Biography: Yan-Shen Shan

Abstract

Cancer stem cells (CSCs) are considered responsible for the recurrence and chemoresistance of cancer. Dysregulated autophagy is highly prevalent in many types of cancer including pancreatic cancer and has been implicated in cytoprotection and tumor promotion. We plan to investigate the role of autophagy in regulating cancer stemness and chemoresistance of pancreatic cancer. In pancreatic cancer tissue microarrays, LC3 expression positively correlated with the expression of CSC markers aldehyde dehydrogenase 1 (ALDH1), CD44 and CD133 in pancreatic cancer tissues. High co-expression of LC3/ALDH1 was associated with both poor overall survival and progression-free survival.
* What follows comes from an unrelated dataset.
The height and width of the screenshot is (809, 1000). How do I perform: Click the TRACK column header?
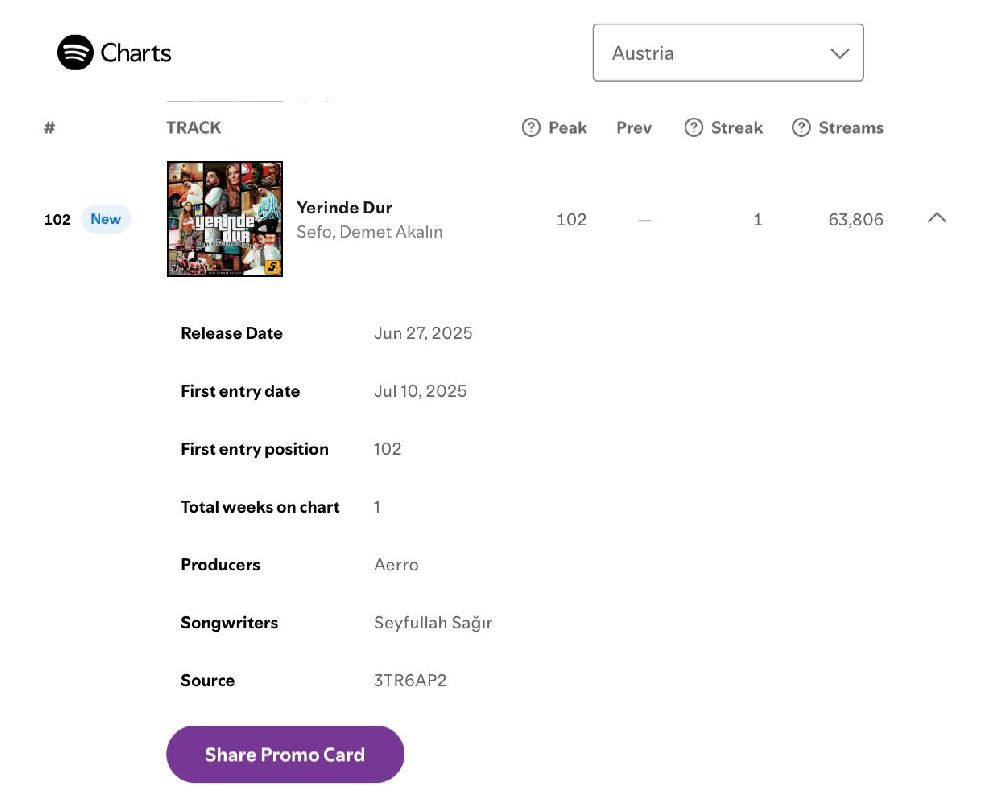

In pancreatic cancer cell lines, higher LC3-II expression was observed in the sphere-forming cells than in the bulk cells. Blockade of autophagy by silencing ATG5, ATG7 and BECN1 or the administration of autophagy inhibitor chloroquine markedly reduced the CSC populations, ALDH1 activity, sphere formation and resistance to gemcitabine in vitro and in vivo. Furthermore, osteopontin (OPN) was found to stimulate LC3-II, ALDH1, CD44 and CD133 expression in PANC-1 cells, whereas this effect could be prevented by OPN knockdown and autophagy blockade. After treatment with various inhibitors against the major signaling pathways downstream of OPN, only the inhibitor of NF-κB activation, BAY 1170-82, could effectively counteract OPN-induced autophagy and CSC activity. Pancreatic cancer patients manifesting high levels of OPN/LC3/ALDH1 and OPN/CD44/CD133 had poor survival. Induction of autophagy mediated by OPN/NF-κB signaling is required for maintenance of pancreatic CSC activity. In conclusion, combination of gemcitabine with pharmacological autophagy inhibitors is a promising therapeutic strategy for pancreatic cancer.